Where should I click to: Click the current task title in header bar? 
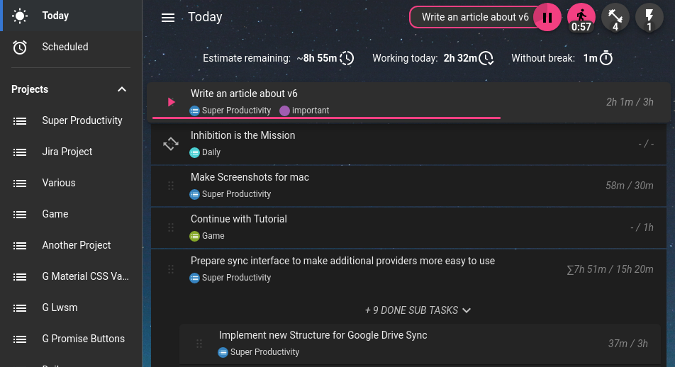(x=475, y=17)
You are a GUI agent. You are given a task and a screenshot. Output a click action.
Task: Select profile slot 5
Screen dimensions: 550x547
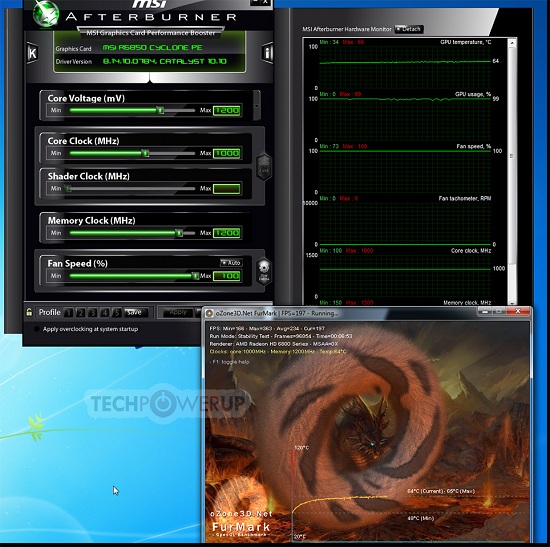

EXERCISE DETAILS
Give back all of the entries above exactly, with the pictures excluded.

FINAL ANSWER
Where should I click to: Click the current task title in header bar? 
(x=475, y=17)
You are a GUI agent. You are given a task and a screenshot. Output a click action.
Task: Select profile slot 5
Screen dimensions: 550x547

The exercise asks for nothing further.